Recuerdo nítidamente su impecable estampa de profesor bien vestido con su camisa blanca impecable y su envidiable y mejor dotado léxico de sociólogo egresado de la Universidad de Oriente (núcleo de Cumaná). Su desgarbada y enjuta figura quijotesca de lector irreverente lo hizo dueño de mi respeto intelectual y rápidamente, durante los primeros meses del año académico se fue ganando una ferviente admiración intelectual que yo no ocultaba a los ojos de mis demás condiscípulos.

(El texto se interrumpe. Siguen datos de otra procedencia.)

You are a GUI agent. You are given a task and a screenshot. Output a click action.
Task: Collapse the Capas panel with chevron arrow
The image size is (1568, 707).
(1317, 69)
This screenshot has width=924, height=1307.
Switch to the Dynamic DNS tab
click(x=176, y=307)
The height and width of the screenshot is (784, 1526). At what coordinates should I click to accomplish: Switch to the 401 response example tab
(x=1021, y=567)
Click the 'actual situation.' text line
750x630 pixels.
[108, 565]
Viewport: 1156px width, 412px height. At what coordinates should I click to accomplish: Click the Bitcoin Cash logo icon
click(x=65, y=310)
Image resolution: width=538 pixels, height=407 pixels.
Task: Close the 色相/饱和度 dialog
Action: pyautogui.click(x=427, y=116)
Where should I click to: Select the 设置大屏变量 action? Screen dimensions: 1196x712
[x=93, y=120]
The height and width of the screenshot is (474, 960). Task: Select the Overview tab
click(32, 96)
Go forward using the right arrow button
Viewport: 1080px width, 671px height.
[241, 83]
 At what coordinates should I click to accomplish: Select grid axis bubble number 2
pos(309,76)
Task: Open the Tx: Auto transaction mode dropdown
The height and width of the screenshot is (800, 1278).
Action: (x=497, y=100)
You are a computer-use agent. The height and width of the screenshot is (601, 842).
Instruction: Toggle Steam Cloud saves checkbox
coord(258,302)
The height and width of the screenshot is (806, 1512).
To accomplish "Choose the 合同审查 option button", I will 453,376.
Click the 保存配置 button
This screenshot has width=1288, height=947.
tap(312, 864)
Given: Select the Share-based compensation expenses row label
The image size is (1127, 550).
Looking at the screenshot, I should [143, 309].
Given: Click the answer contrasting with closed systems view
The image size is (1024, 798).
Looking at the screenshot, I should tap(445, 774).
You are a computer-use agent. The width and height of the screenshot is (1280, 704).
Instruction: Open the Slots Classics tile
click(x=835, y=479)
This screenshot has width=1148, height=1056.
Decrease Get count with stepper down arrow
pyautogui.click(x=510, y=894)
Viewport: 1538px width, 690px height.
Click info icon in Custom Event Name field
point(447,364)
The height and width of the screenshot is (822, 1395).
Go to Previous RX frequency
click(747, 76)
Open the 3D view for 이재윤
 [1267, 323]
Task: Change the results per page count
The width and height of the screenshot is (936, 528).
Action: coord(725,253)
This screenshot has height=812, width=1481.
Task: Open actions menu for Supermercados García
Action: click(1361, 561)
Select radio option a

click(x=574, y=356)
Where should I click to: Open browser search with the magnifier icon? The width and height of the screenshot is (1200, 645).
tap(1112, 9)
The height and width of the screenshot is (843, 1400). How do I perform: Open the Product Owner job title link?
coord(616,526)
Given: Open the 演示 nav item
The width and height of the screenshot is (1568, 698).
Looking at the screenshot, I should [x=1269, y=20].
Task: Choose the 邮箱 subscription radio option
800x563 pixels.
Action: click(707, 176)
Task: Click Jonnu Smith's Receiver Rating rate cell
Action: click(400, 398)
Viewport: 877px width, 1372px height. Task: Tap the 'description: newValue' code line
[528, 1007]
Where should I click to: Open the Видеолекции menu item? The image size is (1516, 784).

Simplemente Dámaso, como le decíamos sus más allegados amigos, siempre supo granjearse el más puro respeto, tanto a su persona como a las ideas que sostenía y profesaba en círculos académicos y profesionales del Delta a los cuales pertenecía y frecuentaba con su natural solvencia ética e intelectual.
Fundó, junto con otros colegas sociólogos y antropólogos del país, el Colegio de Sociólogos de Venezuela (Seccional Delta Amacuro). Fundó y estableció un mítico establecimiento comercial de fotografía al que nunca le quiso poner un cartel con nombre, pero todos los que lo frecuentábamos por su cálida y fraterna amistad sabíamos bien que su nombre secreto era Foto Estudio Arte. El local le servía para procurarse sus proventos económicos, a la vez que le permitía forjar su obra plástica, porque también fue -ex aequo- un incansable artista plástico y promotor cultural de los más soberbios e inclaudicables.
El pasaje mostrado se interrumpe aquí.